O acordo Braskem-Casal que entregou o sistema Catolé-Cardoso para a mineradora por R$ 108,9 milhões, foi digitado na própria Braskem, segundo apurou o blog.
Revelado pelo EXTRA há duas semanas, o acordo- até então secreto e com cláusulas de confidencialidade- põe em dúvida o futuro do abastecimento de 250 mil pessoas atendidas pelo sistema Catolé-Cardoso.
A Casal diz que fará um novo sistema, porém não revela datas. E tanto a estatal quanto a mineradora recorrem às cláusulas de confidencialidade para não detalhar o acordo.

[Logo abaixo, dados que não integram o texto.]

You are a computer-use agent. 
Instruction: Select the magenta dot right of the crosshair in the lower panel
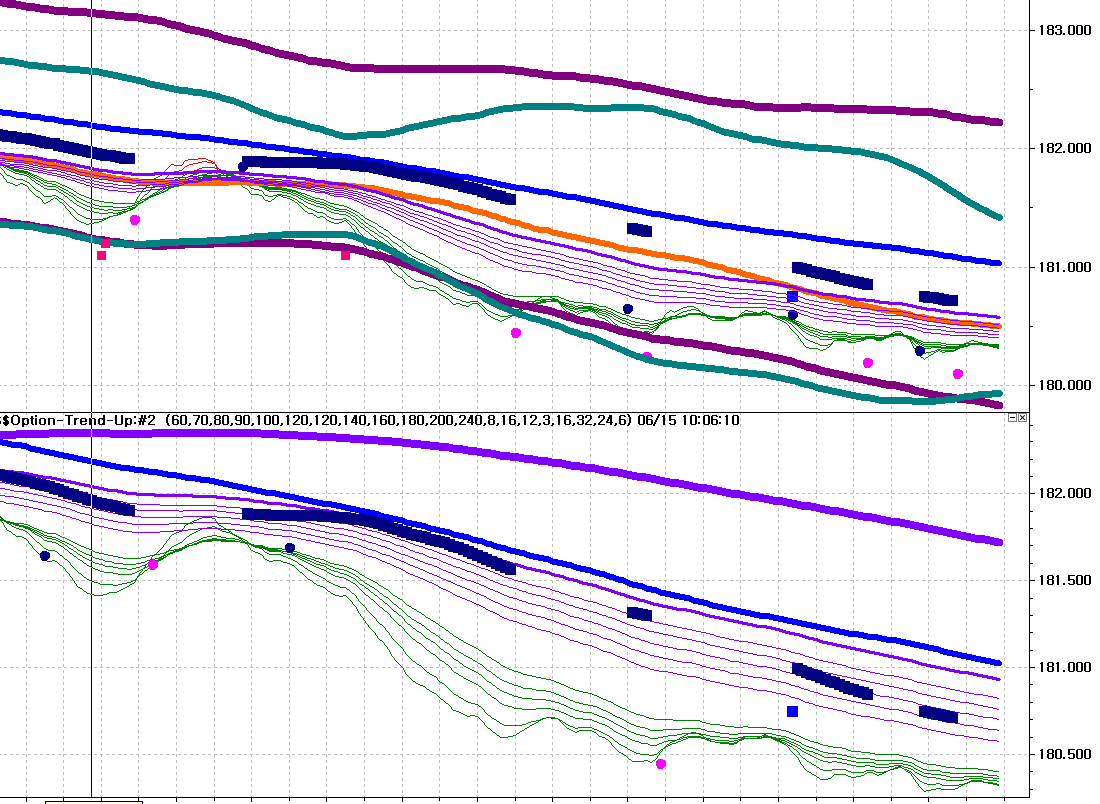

Os detalhes do acordo Casal-Braskem são de indenização e integral quitação do sistema Catolé Cardoso, no bairro do Bebedouro, ainda em operação mas que a parte sob responsabilidade da Casal será descomissionada. A decisão acontece após o sistema ser atingido pelo afundamento do solo que afetou bairros inteiros na capital alagoana no início de 2018.
Inaugurado em 1952, o Catolé-Cardoso foi, durante décadas, o principal sistema de abastecimento de água potável na capital. Atende a mais de 250 mil pessoas, é um dos três sistemas de abastecimento de Maceió e o segundo em captação superficial: 320 litros por segundo. Os outros são o Aviação (197 litros por segundo) e Pratagy (890 litros por segundo). Além de captar a água, o Catolé tem estação de tratamento.
Está localizado na área de proteção ambiental do Catolé e Fernão Velho, ocupando 2.168,22 hectares e se espalhando por partes de Maceió, Satuba, Santa Luzia do Norte e Coqueiro Seco. O reservatório é abastecido pelas águas do riacho Catolé.
A Casal e a Braskem acordaram que o valor da indenização pelo crime ambiental que afetou o sistema foi de R$ 108.904.627,03, pago em três parcelas, já quitadas. O acordo foi fechado no final do ano passado e tornou a Braskem dona do sistema.